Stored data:
╭──
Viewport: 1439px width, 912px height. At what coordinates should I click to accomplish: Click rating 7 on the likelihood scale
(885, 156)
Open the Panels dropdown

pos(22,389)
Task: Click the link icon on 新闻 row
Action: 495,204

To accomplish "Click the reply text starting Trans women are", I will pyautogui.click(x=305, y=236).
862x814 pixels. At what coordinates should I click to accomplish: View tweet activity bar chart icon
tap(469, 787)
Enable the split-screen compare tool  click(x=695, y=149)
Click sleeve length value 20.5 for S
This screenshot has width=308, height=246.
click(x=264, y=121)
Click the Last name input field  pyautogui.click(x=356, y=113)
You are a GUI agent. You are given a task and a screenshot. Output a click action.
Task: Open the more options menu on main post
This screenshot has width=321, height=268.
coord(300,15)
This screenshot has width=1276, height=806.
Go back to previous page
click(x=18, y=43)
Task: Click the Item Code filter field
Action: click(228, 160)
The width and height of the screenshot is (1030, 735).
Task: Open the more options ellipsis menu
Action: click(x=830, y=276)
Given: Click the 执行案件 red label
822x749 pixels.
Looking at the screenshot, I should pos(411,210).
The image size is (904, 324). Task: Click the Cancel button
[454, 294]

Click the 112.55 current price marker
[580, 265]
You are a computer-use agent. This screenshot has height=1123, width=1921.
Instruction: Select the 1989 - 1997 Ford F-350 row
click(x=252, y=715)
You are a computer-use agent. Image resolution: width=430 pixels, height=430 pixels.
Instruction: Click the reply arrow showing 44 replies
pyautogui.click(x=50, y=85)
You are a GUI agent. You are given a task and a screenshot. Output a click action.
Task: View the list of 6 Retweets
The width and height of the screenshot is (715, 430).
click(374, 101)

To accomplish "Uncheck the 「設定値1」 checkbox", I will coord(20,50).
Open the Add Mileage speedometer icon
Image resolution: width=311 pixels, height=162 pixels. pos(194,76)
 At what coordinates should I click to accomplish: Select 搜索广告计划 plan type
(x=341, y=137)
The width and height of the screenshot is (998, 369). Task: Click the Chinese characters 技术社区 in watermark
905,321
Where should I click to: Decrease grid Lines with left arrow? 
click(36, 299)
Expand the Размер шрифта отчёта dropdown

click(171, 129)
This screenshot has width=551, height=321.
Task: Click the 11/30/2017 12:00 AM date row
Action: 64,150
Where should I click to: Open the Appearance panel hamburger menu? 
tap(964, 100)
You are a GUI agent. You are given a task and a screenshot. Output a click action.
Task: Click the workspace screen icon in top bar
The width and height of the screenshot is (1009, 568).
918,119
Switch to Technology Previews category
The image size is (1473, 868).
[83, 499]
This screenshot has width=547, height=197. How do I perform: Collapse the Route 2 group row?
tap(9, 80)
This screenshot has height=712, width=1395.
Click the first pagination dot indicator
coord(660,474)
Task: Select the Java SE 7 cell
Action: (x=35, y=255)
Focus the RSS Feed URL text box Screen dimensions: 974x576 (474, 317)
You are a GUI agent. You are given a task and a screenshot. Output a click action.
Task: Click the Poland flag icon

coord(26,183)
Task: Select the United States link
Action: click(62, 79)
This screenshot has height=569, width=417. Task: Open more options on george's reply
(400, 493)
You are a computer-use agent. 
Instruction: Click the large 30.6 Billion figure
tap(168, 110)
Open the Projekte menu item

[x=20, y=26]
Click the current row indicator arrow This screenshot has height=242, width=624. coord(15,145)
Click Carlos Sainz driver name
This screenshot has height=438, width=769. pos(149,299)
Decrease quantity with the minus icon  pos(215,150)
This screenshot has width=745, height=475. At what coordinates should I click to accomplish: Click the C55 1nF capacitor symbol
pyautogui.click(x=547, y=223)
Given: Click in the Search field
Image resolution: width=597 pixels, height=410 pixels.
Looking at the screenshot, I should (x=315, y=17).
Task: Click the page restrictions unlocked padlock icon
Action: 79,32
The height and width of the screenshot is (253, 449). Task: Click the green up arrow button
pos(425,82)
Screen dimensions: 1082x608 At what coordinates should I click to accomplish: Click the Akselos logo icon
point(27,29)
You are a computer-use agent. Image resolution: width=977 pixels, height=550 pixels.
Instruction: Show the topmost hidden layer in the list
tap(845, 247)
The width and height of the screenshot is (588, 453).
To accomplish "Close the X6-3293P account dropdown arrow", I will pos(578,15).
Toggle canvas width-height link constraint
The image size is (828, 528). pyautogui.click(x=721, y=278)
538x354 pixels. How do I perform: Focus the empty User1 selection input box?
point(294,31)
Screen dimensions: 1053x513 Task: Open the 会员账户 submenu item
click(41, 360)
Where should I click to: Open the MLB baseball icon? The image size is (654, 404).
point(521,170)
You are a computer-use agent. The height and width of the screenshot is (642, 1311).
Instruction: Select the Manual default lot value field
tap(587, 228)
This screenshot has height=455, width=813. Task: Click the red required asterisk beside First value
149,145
╰──
What you need to do —
Please copy each record shown above exactly.

Result —
Viewport: 1439px width, 912px height. At what coordinates should I click to accomplish: Click rating 7 on the likelihood scale
(885, 156)
Open the Panels dropdown

pos(22,389)
Task: Click the link icon on 新闻 row
Action: 495,204

To accomplish "Click the reply text starting Trans women are", I will pyautogui.click(x=305, y=236).
862x814 pixels. At what coordinates should I click to accomplish: View tweet activity bar chart icon
tap(469, 787)
Enable the split-screen compare tool  click(x=695, y=149)
Click sleeve length value 20.5 for S
This screenshot has width=308, height=246.
click(x=264, y=121)
Click the Last name input field  pyautogui.click(x=356, y=113)
You are a GUI agent. You are given a task and a screenshot. Output a click action.
Task: Open the more options menu on main post
This screenshot has width=321, height=268.
coord(300,15)
This screenshot has width=1276, height=806.
Go back to previous page
click(x=18, y=43)
Task: Click the Item Code filter field
Action: click(228, 160)
The width and height of the screenshot is (1030, 735).
Task: Open the more options ellipsis menu
Action: click(x=830, y=276)
Given: Click the 执行案件 red label
822x749 pixels.
Looking at the screenshot, I should pos(411,210).
The image size is (904, 324). Task: Click the Cancel button
[454, 294]

Click the 112.55 current price marker
[580, 265]
You are a computer-use agent. This screenshot has height=1123, width=1921.
Instruction: Select the 1989 - 1997 Ford F-350 row
click(x=252, y=715)
You are a computer-use agent. Image resolution: width=430 pixels, height=430 pixels.
Instruction: Click the reply arrow showing 44 replies
pyautogui.click(x=50, y=85)
You are a GUI agent. You are given a task and a screenshot. Output a click action.
Task: View the list of 6 Retweets
The width and height of the screenshot is (715, 430).
click(374, 101)

To accomplish "Uncheck the 「設定値1」 checkbox", I will coord(20,50).
Open the Add Mileage speedometer icon
Image resolution: width=311 pixels, height=162 pixels. pos(194,76)
 At what coordinates should I click to accomplish: Select 搜索广告计划 plan type
(x=341, y=137)
The width and height of the screenshot is (998, 369). Task: Click the Chinese characters 技术社区 in watermark
905,321
Where should I click to: Decrease grid Lines with left arrow? 
click(36, 299)
Expand the Размер шрифта отчёта dropdown

click(171, 129)
This screenshot has width=551, height=321.
Task: Click the 11/30/2017 12:00 AM date row
Action: 64,150
Where should I click to: Open the Appearance panel hamburger menu? 
tap(964, 100)
You are a GUI agent. You are given a task and a screenshot. Output a click action.
Task: Click the workspace screen icon in top bar
The width and height of the screenshot is (1009, 568).
918,119
Switch to Technology Previews category
The image size is (1473, 868).
[83, 499]
This screenshot has width=547, height=197. How do I perform: Collapse the Route 2 group row?
tap(9, 80)
This screenshot has height=712, width=1395.
Click the first pagination dot indicator
coord(660,474)
Task: Select the Java SE 7 cell
Action: (x=35, y=255)
Focus the RSS Feed URL text box Screen dimensions: 974x576 (474, 317)
You are a GUI agent. You are given a task and a screenshot. Output a click action.
Task: Click the Poland flag icon

coord(26,183)
Task: Select the United States link
Action: click(62, 79)
This screenshot has height=569, width=417. Task: Open more options on george's reply
(400, 493)
You are a computer-use agent. 
Instruction: Click the large 30.6 Billion figure
tap(168, 110)
Open the Projekte menu item

[x=20, y=26]
Click the current row indicator arrow This screenshot has height=242, width=624. coord(15,145)
Click Carlos Sainz driver name
This screenshot has height=438, width=769. pos(149,299)
Decrease quantity with the minus icon  pos(215,150)
This screenshot has width=745, height=475. At what coordinates should I click to accomplish: Click the C55 1nF capacitor symbol
pyautogui.click(x=547, y=223)
Given: Click in the Search field
Image resolution: width=597 pixels, height=410 pixels.
Looking at the screenshot, I should (x=315, y=17).
Task: Click the page restrictions unlocked padlock icon
Action: 79,32
The height and width of the screenshot is (253, 449). Task: Click the green up arrow button
pos(425,82)
Screen dimensions: 1082x608 At what coordinates should I click to accomplish: Click the Akselos logo icon
point(27,29)
You are a computer-use agent. Image resolution: width=977 pixels, height=550 pixels.
Instruction: Show the topmost hidden layer in the list
tap(845, 247)
The width and height of the screenshot is (588, 453).
To accomplish "Close the X6-3293P account dropdown arrow", I will pos(578,15).
Toggle canvas width-height link constraint
The image size is (828, 528). pyautogui.click(x=721, y=278)
538x354 pixels. How do I perform: Focus the empty User1 selection input box?
point(294,31)
Screen dimensions: 1053x513 Task: Open the 会员账户 submenu item
click(41, 360)
Where should I click to: Open the MLB baseball icon? The image size is (654, 404).
point(521,170)
You are a computer-use agent. The height and width of the screenshot is (642, 1311).
Instruction: Select the Manual default lot value field
tap(587, 228)
This screenshot has height=455, width=813. Task: Click the red required asterisk beside First value
149,145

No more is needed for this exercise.